*** Opening Records for this task ***

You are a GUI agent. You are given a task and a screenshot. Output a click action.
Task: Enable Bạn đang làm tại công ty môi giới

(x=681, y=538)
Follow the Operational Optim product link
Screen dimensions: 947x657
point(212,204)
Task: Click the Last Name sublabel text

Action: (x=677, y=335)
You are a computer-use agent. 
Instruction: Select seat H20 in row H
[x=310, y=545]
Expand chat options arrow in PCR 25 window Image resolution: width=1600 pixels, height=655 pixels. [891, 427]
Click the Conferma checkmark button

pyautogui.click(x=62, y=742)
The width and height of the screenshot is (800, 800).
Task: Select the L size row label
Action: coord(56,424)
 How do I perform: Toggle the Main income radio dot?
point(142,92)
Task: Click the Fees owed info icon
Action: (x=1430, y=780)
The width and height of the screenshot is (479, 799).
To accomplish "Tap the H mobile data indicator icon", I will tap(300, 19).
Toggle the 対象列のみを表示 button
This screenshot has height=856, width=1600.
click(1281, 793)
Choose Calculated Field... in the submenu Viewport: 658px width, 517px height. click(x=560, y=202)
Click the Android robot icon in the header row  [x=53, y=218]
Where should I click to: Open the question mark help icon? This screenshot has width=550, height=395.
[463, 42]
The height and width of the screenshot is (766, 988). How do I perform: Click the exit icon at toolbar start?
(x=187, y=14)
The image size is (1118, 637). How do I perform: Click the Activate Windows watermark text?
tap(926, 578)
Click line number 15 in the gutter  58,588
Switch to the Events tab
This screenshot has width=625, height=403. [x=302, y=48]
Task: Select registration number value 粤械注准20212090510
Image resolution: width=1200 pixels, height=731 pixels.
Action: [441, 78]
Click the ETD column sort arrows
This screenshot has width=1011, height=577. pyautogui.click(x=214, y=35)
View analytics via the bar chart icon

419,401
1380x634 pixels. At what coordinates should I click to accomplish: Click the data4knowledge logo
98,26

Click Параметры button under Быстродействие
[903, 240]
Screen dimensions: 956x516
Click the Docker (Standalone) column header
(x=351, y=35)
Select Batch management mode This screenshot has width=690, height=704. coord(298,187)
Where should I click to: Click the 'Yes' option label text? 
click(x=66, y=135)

*** Closing Records for this task ***

#### The problem
The stretch of entries above that starts with the line containing "Image resolution: width=1200" and goes on through the line containing "Select Batch management" is to be transcribed exactly, and no other line is to be transcribed.

#### Answer space
Image resolution: width=1200 pixels, height=731 pixels.
Action: [441, 78]
Click the ETD column sort arrows
This screenshot has width=1011, height=577. pyautogui.click(x=214, y=35)
View analytics via the bar chart icon

419,401
1380x634 pixels. At what coordinates should I click to accomplish: Click the data4knowledge logo
98,26

Click Параметры button under Быстродействие
[903, 240]
Screen dimensions: 956x516
Click the Docker (Standalone) column header
(x=351, y=35)
Select Batch management mode This screenshot has width=690, height=704. coord(298,187)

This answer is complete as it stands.